Every record should be written out exactly, please.

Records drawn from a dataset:
-- Opening Marker --

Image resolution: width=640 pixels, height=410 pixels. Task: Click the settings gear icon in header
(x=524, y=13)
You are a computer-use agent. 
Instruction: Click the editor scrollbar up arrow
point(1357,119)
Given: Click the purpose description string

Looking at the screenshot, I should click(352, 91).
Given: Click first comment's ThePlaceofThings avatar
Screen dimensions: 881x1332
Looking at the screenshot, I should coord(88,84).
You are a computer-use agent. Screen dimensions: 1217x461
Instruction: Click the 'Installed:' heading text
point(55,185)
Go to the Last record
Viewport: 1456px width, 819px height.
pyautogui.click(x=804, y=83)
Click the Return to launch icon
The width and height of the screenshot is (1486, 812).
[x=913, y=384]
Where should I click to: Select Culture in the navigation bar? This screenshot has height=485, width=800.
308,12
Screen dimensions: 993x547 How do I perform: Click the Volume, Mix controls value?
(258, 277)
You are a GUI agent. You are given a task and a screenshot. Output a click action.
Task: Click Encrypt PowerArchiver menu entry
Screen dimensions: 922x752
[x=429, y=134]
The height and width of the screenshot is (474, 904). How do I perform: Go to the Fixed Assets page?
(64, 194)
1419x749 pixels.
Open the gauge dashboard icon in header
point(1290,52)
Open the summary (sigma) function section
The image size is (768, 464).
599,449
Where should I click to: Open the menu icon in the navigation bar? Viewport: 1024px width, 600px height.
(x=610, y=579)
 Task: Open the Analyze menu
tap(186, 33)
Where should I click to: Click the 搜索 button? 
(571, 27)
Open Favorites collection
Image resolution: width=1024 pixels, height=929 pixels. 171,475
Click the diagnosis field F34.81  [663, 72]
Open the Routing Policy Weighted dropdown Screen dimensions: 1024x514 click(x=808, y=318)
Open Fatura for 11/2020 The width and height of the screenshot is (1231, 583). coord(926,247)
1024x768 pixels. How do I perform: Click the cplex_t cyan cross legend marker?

-- Closing Marker --

OUTPUT FOR THIS EXERCISE –
Image resolution: width=640 pixels, height=410 pixels. Task: Click the settings gear icon in header
(x=524, y=13)
You are a computer-use agent. 
Instruction: Click the editor scrollbar up arrow
point(1357,119)
Given: Click the purpose description string

Looking at the screenshot, I should click(352, 91).
Given: Click first comment's ThePlaceofThings avatar
Screen dimensions: 881x1332
Looking at the screenshot, I should coord(88,84).
You are a computer-use agent. Screen dimensions: 1217x461
Instruction: Click the 'Installed:' heading text
point(55,185)
Go to the Last record
Viewport: 1456px width, 819px height.
pyautogui.click(x=804, y=83)
Click the Return to launch icon
The width and height of the screenshot is (1486, 812).
[x=913, y=384]
Where should I click to: Select Culture in the navigation bar? This screenshot has height=485, width=800.
308,12
Screen dimensions: 993x547 How do I perform: Click the Volume, Mix controls value?
(258, 277)
You are a GUI agent. You are given a task and a screenshot. Output a click action.
Task: Click Encrypt PowerArchiver menu entry
Screen dimensions: 922x752
[x=429, y=134]
The height and width of the screenshot is (474, 904). How do I perform: Go to the Fixed Assets page?
(64, 194)
1419x749 pixels.
Open the gauge dashboard icon in header
point(1290,52)
Open the summary (sigma) function section
The image size is (768, 464).
599,449
Where should I click to: Open the menu icon in the navigation bar? Viewport: 1024px width, 600px height.
(x=610, y=579)
 Task: Open the Analyze menu
tap(186, 33)
Where should I click to: Click the 搜索 button? 
(571, 27)
Open Favorites collection
Image resolution: width=1024 pixels, height=929 pixels. 171,475
Click the diagnosis field F34.81  [663, 72]
Open the Routing Policy Weighted dropdown Screen dimensions: 1024x514 click(x=808, y=318)
Open Fatura for 11/2020 The width and height of the screenshot is (1231, 583). coord(926,247)
1024x768 pixels. How do I perform: Click the cplex_t cyan cross legend marker?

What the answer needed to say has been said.